Short exercise: Reproduce the entire news podcast transcript below word for word.

Passage provided:
** START **
Speaker 1 The IRC helps refugees whose lives are disrupted by conflict and disaster, supporting recovery efforts in places like Gaza and Ukraine, and responding within 72 hours of crisis.
Speaker 1 Donate today by visiting rescue.org/slash rebuild.
Speaker 2
From the New York Times, it's the headlines. I'm Will Jarvis.
Today's Wednesday, November 12th. Here's what we're covering.
Speaker 3 The reason I'm here is in the absence of
Speaker 3 leadership coming from the United States. This vacuum, it's rather jaw-dropping.
Speaker 2
This week at the world's highest profile climate conference, COP30, California Governor Gavin Newsom has stepped into the spotlight. For the first time in the history of the U.N.
summit, the U.S.
Speaker 2 did not send a delegation. So Newsom is the most prominent American official at the talks, which are taking place in Brazil.
Speaker 3
This is part of our economic strategy. It's an economic imperative.
It's a global competitive responsibility for us to now assert ourselves more forcefully in the absence of national leadership.
Speaker 2 In speech after speech, Newsom, who's thought to be considering a run for president, pushed back forcefully on the Trump administration's efforts to pull back from global climate cooperation and double down on fossil fuels.
Speaker 2 Newsom cast his state, which is one of the top producers of renewable energy in the U.S., as a stable and reliable partner in the fight to reduce global emissions.
** END **
Data section:
** START **
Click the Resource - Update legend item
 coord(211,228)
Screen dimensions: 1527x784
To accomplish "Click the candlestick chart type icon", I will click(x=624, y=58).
** END **
Exercise result:
Speaker 1 The IRC helps refugees whose lives are disrupted by conflict and disaster, supporting recovery efforts in places like Gaza and Ukraine, and responding within 72 hours of crisis.
Speaker 1 Donate today by visiting rescue.org/slash rebuild.
Speaker 2
From the New York Times, it's the headlines. I'm Will Jarvis.
Today's Wednesday, November 12th. Here's what we're covering.
Speaker 3 The reason I'm here is in the absence of
Speaker 3 leadership coming from the United States. This vacuum, it's rather jaw-dropping.
Speaker 2
This week at the world's highest profile climate conference, COP30, California Governor Gavin Newsom has stepped into the spotlight. For the first time in the history of the U.N.
summit, the U.S.
Speaker 2 did not send a delegation. So Newsom is the most prominent American official at the talks, which are taking place in Brazil.
Speaker 3
This is part of our economic strategy. It's an economic imperative.
It's a global competitive responsibility for us to now assert ourselves more forcefully in the absence of national leadership.
Speaker 2 In speech after speech, Newsom, who's thought to be considering a run for president, pushed back forcefully on the Trump administration's efforts to pull back from global climate cooperation and double down on fossil fuels.
Speaker 2 Newsom cast his state, which is one of the top producers of renewable energy in the U.S., as a stable and reliable partner in the fight to reduce global emissions.